— TASK —
Somewhere below are a line with "Go to task number 10" and a later line with "The image size is (1292, 775).". Output exactly those lines and all lines between them.

— SUPPLIED INFORMATION —
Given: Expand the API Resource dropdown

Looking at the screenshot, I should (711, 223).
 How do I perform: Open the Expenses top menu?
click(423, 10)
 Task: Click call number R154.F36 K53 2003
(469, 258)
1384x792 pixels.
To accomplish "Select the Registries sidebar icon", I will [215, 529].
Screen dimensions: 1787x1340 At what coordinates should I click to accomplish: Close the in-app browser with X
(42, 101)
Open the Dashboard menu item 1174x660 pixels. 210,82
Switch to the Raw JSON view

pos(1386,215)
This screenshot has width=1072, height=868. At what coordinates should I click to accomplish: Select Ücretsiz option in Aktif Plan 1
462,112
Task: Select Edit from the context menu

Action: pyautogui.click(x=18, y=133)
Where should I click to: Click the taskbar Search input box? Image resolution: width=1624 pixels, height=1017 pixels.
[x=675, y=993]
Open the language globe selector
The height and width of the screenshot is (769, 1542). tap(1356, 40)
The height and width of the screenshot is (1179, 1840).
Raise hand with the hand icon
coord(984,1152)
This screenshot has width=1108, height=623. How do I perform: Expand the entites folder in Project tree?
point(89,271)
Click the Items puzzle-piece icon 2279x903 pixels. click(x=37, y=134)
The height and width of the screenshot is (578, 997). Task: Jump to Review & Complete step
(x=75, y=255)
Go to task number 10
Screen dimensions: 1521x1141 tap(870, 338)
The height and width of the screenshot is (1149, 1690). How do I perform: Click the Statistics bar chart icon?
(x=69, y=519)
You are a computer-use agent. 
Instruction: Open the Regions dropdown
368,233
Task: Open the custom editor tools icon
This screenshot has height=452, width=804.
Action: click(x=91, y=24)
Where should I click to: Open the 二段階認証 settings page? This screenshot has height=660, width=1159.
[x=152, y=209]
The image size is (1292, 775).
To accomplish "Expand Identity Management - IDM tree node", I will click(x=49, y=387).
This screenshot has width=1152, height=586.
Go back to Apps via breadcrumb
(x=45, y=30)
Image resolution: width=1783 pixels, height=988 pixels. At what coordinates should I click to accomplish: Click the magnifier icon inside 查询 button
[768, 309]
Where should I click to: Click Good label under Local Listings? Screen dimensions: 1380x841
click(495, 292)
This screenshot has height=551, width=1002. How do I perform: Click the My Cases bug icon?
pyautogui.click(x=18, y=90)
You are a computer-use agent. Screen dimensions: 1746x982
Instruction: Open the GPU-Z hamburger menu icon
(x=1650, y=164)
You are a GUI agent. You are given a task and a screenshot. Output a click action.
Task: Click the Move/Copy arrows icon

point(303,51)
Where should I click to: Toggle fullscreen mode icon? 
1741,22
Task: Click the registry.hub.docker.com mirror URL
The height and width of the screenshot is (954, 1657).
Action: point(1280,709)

— EXERCISE OUTPUT —
Go to task number 10
Screen dimensions: 1521x1141 tap(870, 338)
The height and width of the screenshot is (1149, 1690). How do I perform: Click the Statistics bar chart icon?
(x=69, y=519)
You are a computer-use agent. 
Instruction: Open the Regions dropdown
368,233
Task: Open the custom editor tools icon
This screenshot has height=452, width=804.
Action: click(x=91, y=24)
Where should I click to: Open the 二段階認証 settings page? This screenshot has height=660, width=1159.
[x=152, y=209]
The image size is (1292, 775).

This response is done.